Action item A
In the coliform article, revise the text between "INTRODUCTION" and "microrganism (9, 24).", inclusive, writing "beta-galactosidase" wherever "β-galactosidase" appears.
Action item B
Condense the paragraph of the coliform article that begins "Fecal bacteria have been used" into a bulleted list that keeps its main facts.
Action item C
According to the coliform article, what mean percentage of E. coli among thermotolerant coliforms was found in mFC media?

Top of Source passage

Comparison of thermotolerant coliforms and Escherichia coli densities in freshwater bodies

Elayse M Hachich 1,*, Marisa Di Bari 1, Ana Paula G Christ 1, Cláudia C Lamparelli 1, Solange S Ramos 1, Maria Inês Z Sato 1
PMCID: PMC3768823  PMID: 24031879

Abstract

Fecal bacterial indicator analyses have been widely used for monitoring the water quality. This study was designed to determine the ratio between the density of Escherichia coli and other Thermotolerant Coliforms (TtC) bacteria from freshwater samples collected for a two-year period of monitoring. TtC were enumerated by membrane filtration on mFC agar. E. coli enumeration was done by two methods: TtC colonies identified in mFC were inoculated in EC-MUG or water samples were filtered and inoculated in modified mTEC agar media, and both methods were compared for quantitative recovery of E. coli. The results pointed out a mean percentage of E. coli among other thermotolerant coliforms (E. coli/TtC ratio) of 84.3% in mFC media. Taking these results into account, a mandatory standard of 1000 thermotolerant coliforms would correspond to 800 E. coli and the adoption of these E. coli based standards will represent a major improvement for the monitoring of freshwater quality.

Keywords: Thermotolerant Coliforms (TtC), E. coli, Water quality, microbiological standards

INTRODUCTION

Coliform bacteria are the commonly used bacterial indicator for sanitary quality of water (18, 19). They are defined as members of genera or species within the family Enterobacteriace capable of growth at 37° C (total coliforms) or 44° - 45° C (thermotolerant coliforms) that possess β-galactosidase (9). Coliform bacteria are abundant in the feces of warm-blooded animals but can also be found in soil, aquatic environments and vegetation. Unlike other coliform bacteria, Escherichia coli are almost exclusively of fecal origin and can be detected in elevated densities in human and animal feces, sewage and water subjected to recent fecal pollution. It is therefore considered the best fecal indicator microrganism (9, 24).

Fecal bacteria have been used as an indicator to the possible presence of pathogens in surface waters and the risk of disease based on epidemiological evidence of waterborne diseases. Consequently, because of the difficulties to detect the many possible pathogens (such as Salmonella sp, Shigella sp, diarrheogenic E. coli, Giardia lamblia, Cryptosporidium parvum and enteric viruses) concentrations of fecal bacteria including thermotolerant coliforms, enterococci and E. coli, are used as the primary indicators of fecal contamination (23). Studies suggest that E. coli is a more reliable indicator of fecal pollution and the occurrence of pathogens in water than total and thermotolerant coliforms (9, 16). Therefore, the use of E. coli as the main bacterial indicator instead of other coliform bacteria has been proposed in water quality monitoring programs which tailors the microbiological quality of water.

Bottom of Source passage
Top of Extracted information

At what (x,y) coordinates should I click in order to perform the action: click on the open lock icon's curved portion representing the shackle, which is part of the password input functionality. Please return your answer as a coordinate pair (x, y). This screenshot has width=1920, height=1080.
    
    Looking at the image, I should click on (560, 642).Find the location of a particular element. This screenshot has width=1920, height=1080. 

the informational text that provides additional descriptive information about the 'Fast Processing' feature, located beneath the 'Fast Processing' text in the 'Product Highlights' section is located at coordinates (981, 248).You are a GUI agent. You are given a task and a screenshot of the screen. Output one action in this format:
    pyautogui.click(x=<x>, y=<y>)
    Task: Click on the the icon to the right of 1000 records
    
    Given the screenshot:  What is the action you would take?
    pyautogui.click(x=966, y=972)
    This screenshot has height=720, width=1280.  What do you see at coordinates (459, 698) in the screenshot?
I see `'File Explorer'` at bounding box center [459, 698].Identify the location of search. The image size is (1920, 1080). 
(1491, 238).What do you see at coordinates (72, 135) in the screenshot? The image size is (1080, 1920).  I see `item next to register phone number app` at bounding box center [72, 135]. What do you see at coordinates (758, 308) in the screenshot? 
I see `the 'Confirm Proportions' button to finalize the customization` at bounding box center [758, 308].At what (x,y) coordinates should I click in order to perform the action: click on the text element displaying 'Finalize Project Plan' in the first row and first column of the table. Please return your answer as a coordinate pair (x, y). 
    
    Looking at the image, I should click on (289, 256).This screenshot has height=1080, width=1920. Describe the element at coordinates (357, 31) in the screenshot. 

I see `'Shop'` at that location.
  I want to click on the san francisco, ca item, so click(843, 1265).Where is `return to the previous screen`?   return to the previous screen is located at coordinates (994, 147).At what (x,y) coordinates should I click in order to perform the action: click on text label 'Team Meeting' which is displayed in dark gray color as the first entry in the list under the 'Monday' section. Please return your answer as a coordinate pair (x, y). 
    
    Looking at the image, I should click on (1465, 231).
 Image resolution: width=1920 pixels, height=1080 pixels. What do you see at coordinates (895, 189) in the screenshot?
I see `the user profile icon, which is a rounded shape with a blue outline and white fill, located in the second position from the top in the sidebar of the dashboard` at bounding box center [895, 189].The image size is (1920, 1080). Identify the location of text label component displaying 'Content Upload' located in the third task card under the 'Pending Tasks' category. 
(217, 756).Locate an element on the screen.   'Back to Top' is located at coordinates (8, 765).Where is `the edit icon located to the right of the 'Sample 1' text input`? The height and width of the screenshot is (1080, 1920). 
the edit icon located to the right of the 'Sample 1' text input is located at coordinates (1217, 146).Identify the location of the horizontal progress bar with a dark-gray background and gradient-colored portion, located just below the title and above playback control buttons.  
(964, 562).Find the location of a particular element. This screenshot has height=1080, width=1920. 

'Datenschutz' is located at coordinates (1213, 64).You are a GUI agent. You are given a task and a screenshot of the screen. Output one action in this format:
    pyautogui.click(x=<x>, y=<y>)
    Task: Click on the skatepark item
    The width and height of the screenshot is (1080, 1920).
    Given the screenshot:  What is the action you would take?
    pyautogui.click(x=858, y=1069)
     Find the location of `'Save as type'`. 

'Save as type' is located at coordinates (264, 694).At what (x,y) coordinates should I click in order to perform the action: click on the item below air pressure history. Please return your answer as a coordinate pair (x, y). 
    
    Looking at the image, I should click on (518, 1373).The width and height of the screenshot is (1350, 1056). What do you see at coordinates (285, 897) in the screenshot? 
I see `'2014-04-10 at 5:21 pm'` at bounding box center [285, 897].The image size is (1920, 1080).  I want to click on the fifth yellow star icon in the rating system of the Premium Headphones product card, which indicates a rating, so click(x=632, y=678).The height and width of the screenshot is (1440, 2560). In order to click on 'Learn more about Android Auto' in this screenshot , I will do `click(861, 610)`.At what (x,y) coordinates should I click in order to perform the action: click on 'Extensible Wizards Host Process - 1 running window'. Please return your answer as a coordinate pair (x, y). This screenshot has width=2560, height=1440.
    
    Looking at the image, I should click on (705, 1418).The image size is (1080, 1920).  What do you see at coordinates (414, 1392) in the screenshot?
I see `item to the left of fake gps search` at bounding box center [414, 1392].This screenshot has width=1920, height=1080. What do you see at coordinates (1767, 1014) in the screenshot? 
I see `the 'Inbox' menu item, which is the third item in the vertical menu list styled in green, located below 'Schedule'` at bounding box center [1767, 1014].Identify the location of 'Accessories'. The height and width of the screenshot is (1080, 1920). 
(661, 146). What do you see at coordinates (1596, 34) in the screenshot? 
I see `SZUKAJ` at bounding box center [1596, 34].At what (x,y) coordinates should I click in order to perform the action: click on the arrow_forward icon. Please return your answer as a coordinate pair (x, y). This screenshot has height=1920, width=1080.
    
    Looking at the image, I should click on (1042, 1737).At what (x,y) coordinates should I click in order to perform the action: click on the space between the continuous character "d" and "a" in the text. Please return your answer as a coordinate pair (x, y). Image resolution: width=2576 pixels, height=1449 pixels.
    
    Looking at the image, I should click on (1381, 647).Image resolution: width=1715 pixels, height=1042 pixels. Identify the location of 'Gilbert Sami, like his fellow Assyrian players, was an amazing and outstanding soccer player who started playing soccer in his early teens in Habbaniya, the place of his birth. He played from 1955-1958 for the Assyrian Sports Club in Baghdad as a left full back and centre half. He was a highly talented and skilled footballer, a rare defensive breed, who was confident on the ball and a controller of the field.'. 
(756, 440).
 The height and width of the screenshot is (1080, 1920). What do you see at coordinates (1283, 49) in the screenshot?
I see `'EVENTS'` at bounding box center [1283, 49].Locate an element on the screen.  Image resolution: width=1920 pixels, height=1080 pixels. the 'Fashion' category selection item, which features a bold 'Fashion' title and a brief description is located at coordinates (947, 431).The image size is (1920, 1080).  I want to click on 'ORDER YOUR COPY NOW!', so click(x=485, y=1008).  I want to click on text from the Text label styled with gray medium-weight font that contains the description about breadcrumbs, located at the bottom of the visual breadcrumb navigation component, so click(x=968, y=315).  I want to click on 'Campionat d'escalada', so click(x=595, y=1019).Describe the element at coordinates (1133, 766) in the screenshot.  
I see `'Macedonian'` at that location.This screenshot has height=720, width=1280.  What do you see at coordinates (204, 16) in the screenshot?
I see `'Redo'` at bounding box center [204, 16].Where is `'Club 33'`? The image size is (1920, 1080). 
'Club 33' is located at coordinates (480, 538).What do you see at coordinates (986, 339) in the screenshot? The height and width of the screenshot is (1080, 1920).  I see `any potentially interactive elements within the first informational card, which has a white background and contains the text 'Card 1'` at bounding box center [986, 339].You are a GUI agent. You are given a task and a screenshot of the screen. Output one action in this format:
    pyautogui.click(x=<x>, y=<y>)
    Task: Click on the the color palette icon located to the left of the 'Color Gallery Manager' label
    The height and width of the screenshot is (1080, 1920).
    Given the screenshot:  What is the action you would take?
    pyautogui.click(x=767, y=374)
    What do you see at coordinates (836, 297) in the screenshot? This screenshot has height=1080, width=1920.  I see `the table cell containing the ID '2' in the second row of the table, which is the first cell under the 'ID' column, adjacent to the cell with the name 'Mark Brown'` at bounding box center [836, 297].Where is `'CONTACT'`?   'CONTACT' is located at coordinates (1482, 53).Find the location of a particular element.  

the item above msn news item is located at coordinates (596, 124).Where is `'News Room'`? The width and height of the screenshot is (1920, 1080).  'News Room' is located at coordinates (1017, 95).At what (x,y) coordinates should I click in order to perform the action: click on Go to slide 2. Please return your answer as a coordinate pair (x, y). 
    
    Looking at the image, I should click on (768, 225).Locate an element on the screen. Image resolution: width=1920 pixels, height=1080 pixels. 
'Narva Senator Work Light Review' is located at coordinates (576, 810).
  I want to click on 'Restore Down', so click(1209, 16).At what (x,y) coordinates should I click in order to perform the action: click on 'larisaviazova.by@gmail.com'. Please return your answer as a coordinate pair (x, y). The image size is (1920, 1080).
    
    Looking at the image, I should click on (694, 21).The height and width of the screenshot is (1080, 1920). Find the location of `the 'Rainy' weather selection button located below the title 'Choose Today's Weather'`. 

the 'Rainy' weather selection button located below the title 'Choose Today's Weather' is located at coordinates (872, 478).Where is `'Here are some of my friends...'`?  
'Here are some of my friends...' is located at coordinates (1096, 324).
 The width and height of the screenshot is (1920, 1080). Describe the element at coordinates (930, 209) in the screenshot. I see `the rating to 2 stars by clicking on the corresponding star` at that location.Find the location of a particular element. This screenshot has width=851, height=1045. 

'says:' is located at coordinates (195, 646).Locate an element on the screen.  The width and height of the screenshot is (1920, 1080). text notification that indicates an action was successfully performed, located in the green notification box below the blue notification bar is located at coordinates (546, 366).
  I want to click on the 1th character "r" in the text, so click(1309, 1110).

Bottom of Extracted information

Solution A
INTRODUCTION

Coliform bacteria are the commonly used bacterial indicator for sanitary quality of water (18, 19). They are defined as members of genera or species within the family Enterobacteriace capable of growth at 37° C (total coliforms) or 44° - 45° C (thermotolerant coliforms) that possess beta-galactosidase (9). Coliform bacteria are abundant in the feces of warm-blooded animals but can also be found in soil, aquatic environments and vegetation. Unlike other coliform bacteria, Escherichia coli are almost exclusively of fecal origin and can be detected in elevated densities in human and animal feces, sewage and water subjected to recent fecal pollution. It is therefore considered the best fecal indicator microrganism (9, 24).

Solution B
- Fecal bacteria indicate the possible presence of pathogens in surface waters and the risk of disease, based on epidemiological evidence of waterborne diseases.
- Many possible pathogens are hard to detect. Examples include Salmonella sp, Shigella sp, diarrheogenic E. coli, Giardia lamblia, Cryptosporidium parvum and enteric viruses.
- For that reason, concentrations of fecal bacteria are the primary indicators of fecal contamination. These bacteria include thermotolerant coliforms, enterococci and E. coli.
- Studies suggest E. coli is a more reliable indicator of fecal pollution and pathogen occurrence than total and thermotolerant coliforms.
- The use of E. coli as the main bacterial indicator has therefore been proposed for water quality monitoring programs.

Solution C
84.3%